Vecino ruidoso, ¿qué hago?

¿Y qué hago si me encuentro con un vecino ruidoso que no me respeta?. Lo primero es siempre hablar con él. La gran mayoría veces, la gente no es consciente, o no se ha planteado nunca, que está molestando al vecino y cuando así se lo hacemos saber, ponen las medidas para que no vuelva a suceder. Si aun así, el vecino no cesa en sus ruidos fuera de la legalidad, puedes optar:

  • Vender el piso y comprarte una casa en mitad del monte
  • Aguantarte y comprarte unos buenos tapones
  • Poner la música mas alta que él
  • Batirte en duelo a muerte con tu vecino y el que pierda…, ya no molesta mas.
  • Ahora en serio, la ley nos ofrece dos alternativas:

    • Denunciar al vecino ante Medio Ambiente.
    • Presentar una demanda declarativa ordinaria.

    Si lo denunciamos ante Medio Ambiente, y hablo con conociendo de causa, pueden pasar meses (o como fue mi caso, aunque parezca increíble, ¡¡siete años!!) hasta que los técnicos de Medio Ambiente, se acerquen al domicilio y hagan las mediciones correspondientes. Además, el horario en el que se acercan es por el día (lógicamente en su horario de trabajo) y los vecinos, da la casualidad, suelen molestar en las horas de descanso. Con lo que te quedas igual que estabas o incluso mas cabreado.

    Otra alternativa es pagar a una empresa acreditada para que te haga las mediciones. Como lo pagas tu, decides a qué hora tienen que venir y los días que tienen que venir. No vale hacer las mediciones con tu iphone y ya está. Para que tengan validez legal, tiene que ser una empresa acreditada al efecto.

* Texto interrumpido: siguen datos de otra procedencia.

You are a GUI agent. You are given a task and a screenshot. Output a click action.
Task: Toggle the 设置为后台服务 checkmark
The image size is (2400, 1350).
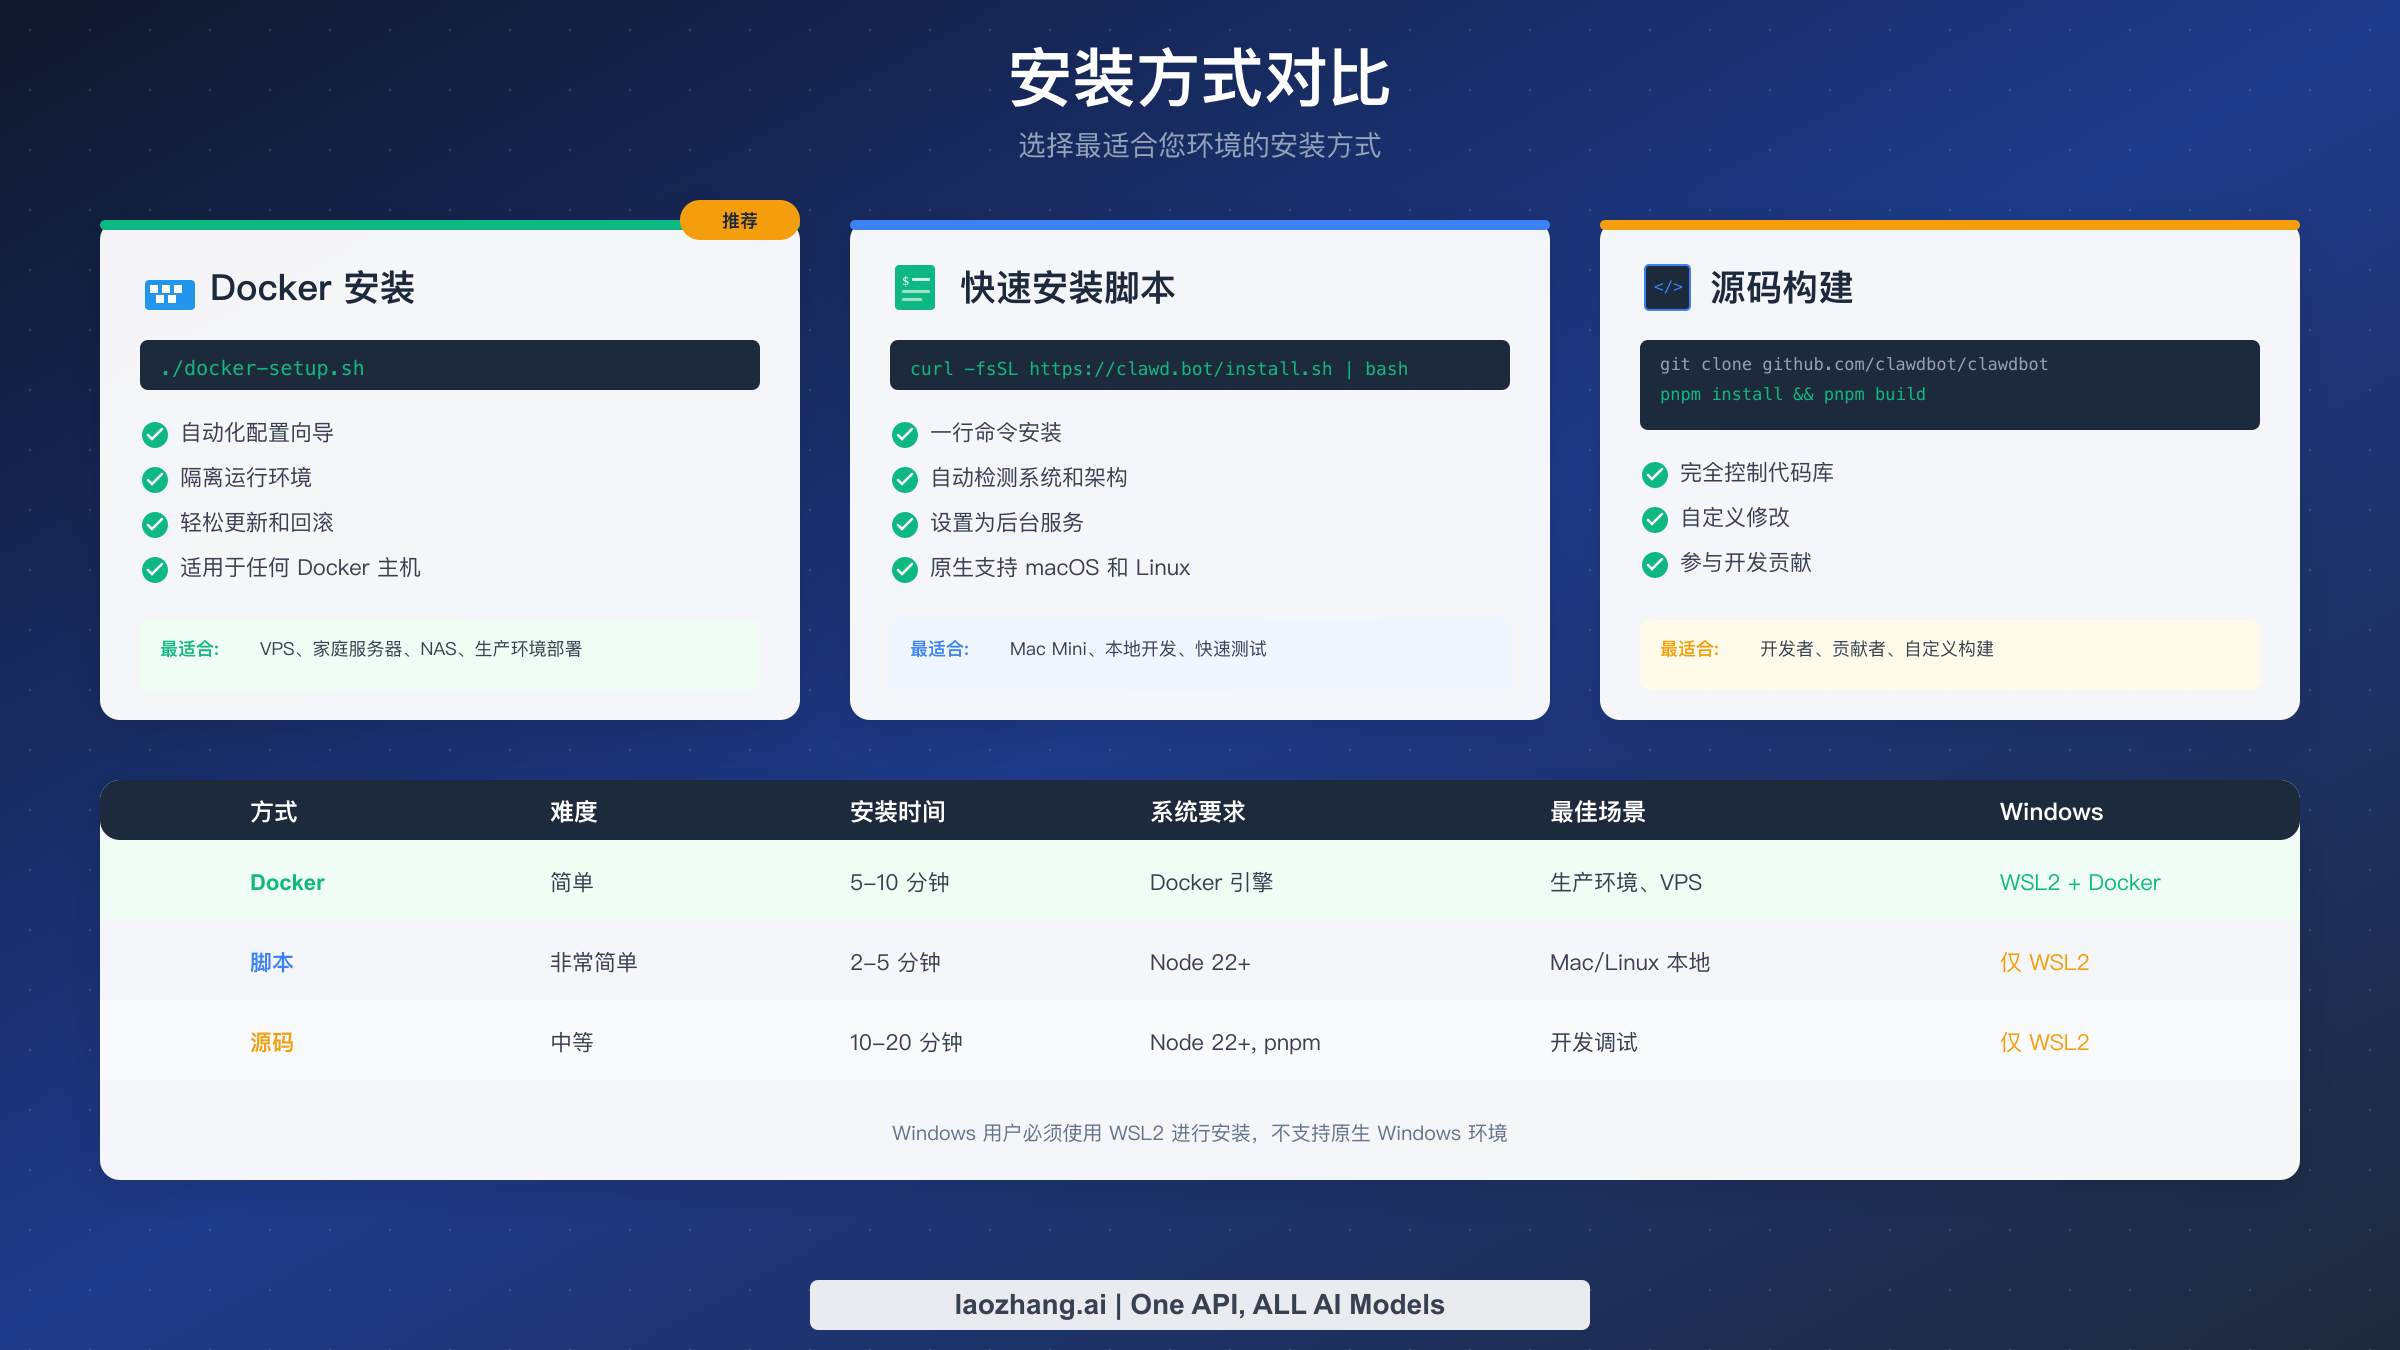[904, 524]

    Esto también te vale para presentar la otra opción: demanda declarativa ordinaria. Está prevista en el artículo 7 de la Ley de la Propiedad Horizontal, y viene a decir que si tienes problemas con un vecino ruidoso se lo debes decir al Presidente de tu Comunidad de Propietarios para que le aperciba por escrito. Si aun así, el vecino sigue con sus ruidos molestos, habrá que convocar Junta Extraordinaria al efecto, autorizar a la misma para que presente la demanda contra el vecino y…., rezar. Si aportamos las pruebas que nos ha hecho la empresa de acústica contratada para las mediciones, seguramente tengamos que rezar un padre nuestro menos.

    Ni que decir tiene que el tema de los vecinos ruidosos es un clásico en las comunidades de propietarios.

    Sanciones a los vecinos ruidosos

    En cuanto a las sanciones, podemos encontrarnos con infracciones muy graves, para las que la ley establece multas desde los 12.001 euros hasta los 300.000 euros. Para las infracciones graves, las multas oscilan entre los 601 euros y los 12.000 euros. Y para las infracciones leves, las multas pueden alcanzar un máximo de 600 euros. Muy grave, por ejemplo, es molestar con tu ruido a colegios u hospitales.

    Total que, dicho todo esto, mi chica está encantada de vivir con un obsesivo perfeccionista que se jugó su relación por aislar acústicamente toda la casa. En el salón he puesto un proyector de cine colgado del techo con una pantalla de dos metros y los altavoces detrás sin miedo a molestar a los vecinos. Tenía previsto ver la Fórmula 1 y los partidos de futbol con una cerveza fría en la mano, pero diez años después sólo veo películas de Walt Disney con un niño en un brazo y un biberón en el otro. Cosas de la vida. Pero al menos lo que pasa en casa, se queda en casa, y no se entera el vecino.